Un gel début avril n’est pas un phénomène climatique rare ou surprenant. En avril 2021, l'avancement de la végétation l'était beaucoup plus. Lié au dérèglement climatique, c’est une donnée durable que les vignerons vont devoir prendre en compte dans leurs pratiques culturales.
Heureusement, au-delà des larmes et des lamentations, il existe diverses méthodes (en dehors des bougies et autres hélicoptères très peu écologiques…) pour limiter les conséquences mortifères de ces gelées à répétition.
À court terme, tout le monde s’accorde sur l’importance de la date de la taille et la façon de la conduire. L’idée est à la fois de rehausser les bourgeons et d’empêcher, si possible, qu’ils n’apparaissent avant les gelées. Par exemple, l’I.V.V. (Institut de la Vigne et du Vin) a proposé à Claire Naudin, vigneronne en Bourgogne, d’expérimenter la “taille tardive” : au lieu de la commencer en plein hiver (à part la prétaille des plus gros bois), on la programme fin avril, quand le plus gros des gelées est passé et on laisse des branches très hautes. Ainsi, avant la taille, les bourgeons débourrés, sensibles au gel à -2°C ou -3°C, n’apparaissent qu’en haut (où les températures sont moins froides) et on garde, plus proches du sol, des bourgeons non débourrés, encore enfermés dans leurs écailles, qui résistent jusqu’à -6°C, -7°C.

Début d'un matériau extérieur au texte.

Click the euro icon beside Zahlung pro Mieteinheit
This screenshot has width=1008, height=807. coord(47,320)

À moyen terme, on ne fera pas l’économie d’une réflexion sur les cépages hybrides. Dans un texte publié après un nouveau gel dévastateur, Valentin Morel, vigneron du Jura, a fait part de son expérience sur la question. Selon ses propres observations, les cépages résistants ou dits “interspécifiques” (inexactement appelés hybrides) engendrent de nombreux espoirs en même temps qu’ils suscitent des questions. Outre qu’ils résistent aux principaux champignons (ne nécessitant donc aucun traitement) et virus qui frappent Vitis vinifera, ils possèdent également l’atout de mieux résister au gel. Ils gèlent aussi, mais, lors de la repousse qui suit, ils sont capables de produire de nouveaux fruits, contrairement à Vitis vinifera. Le sujet est un peu tabou, car beaucoup assimilent, à tort, ces hybrides à des O.G.M. Inclure aujourd’hui 25% d’hybrides dans son vignoble pourrait être une forme d’assurance antigel.

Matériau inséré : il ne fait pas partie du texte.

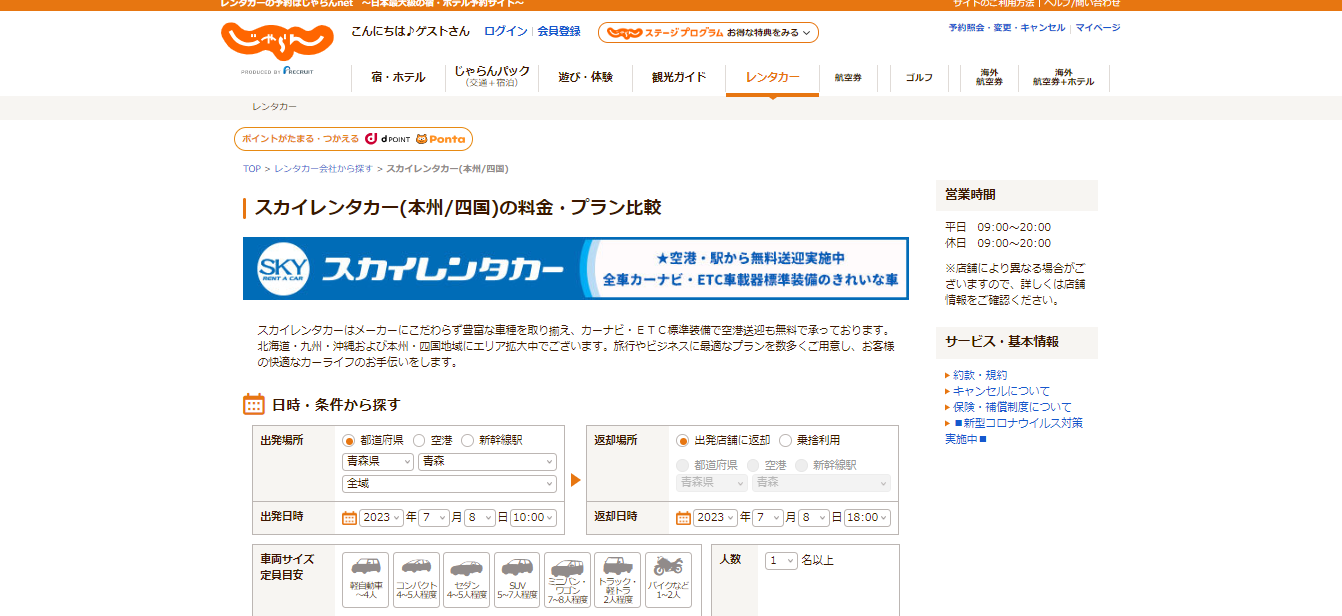Expand the 10:00 departure time dropdown
1342x616 pixels.
532,517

Enfin, il faudra bien se poser la question des impacts de la monoculture de la vigne et celle de la réhabilitation de l’agroforesterie (voir notre article p. 42). Catherine Bernard, vigneronne dans le Languedoc, s’en est émue dans un texte publié en avril dernier. Elle rappelle que, depuis plus d’un siècle, la vigne est seule dans ses parcelles, sans arbres ni arbustes, glyphosatée, sans culture intercalaire, sans cochons ni poules, bientôt sans oiseaux ni insectes. Le vignoble a mangé et continue de manger des terres qui avaient, ici vocation à accueillir des céréales, là des légumes, ici et là un troupeau. Les vignerons sont devenus les complices de cette monoculture qui met à mal les défenses immunitaires de la vigne.

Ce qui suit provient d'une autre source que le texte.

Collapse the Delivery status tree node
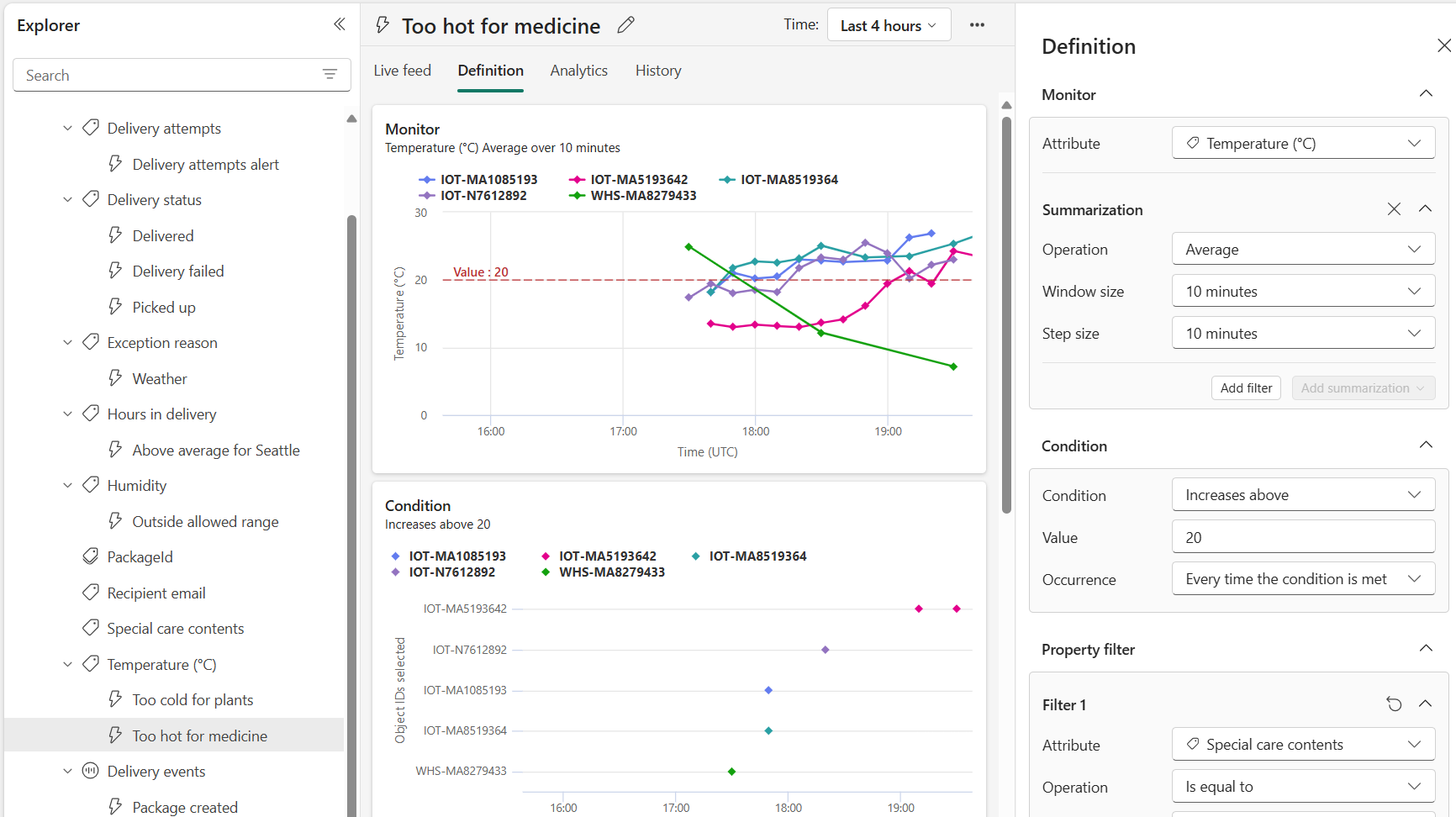 [x=68, y=200]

Laissons la conclusion à un vigneron bourguignon : « Tous les vignerons sont un peu désarmés face à ce qui leur arrive parce qu’ils ont généré leurs blocages et leur inadaptation au milieu et à la Nature. Malheureusement, les responsables des appellations ont fossilisé les méthodes, les cahiers des charges, bloqué l’adaptation agronomique. Si vous laissez les vignerons face à leurs contraintes, ils seront comme les apex de la vigne, ils trouveront par leur intelligence source à s’adapter. À l’inverse, actuellement nous sommes tous palissés, endormis, inhibés. »
Encore une fois, les solutions viendront des réponses concrètes qui auront été développées par les vignerons sur le terrain, avec l’appui, on l’espère, des autorités françaises qui devraient davantage soutenir et promouvoir les nécessaires évolutions agroécologiques.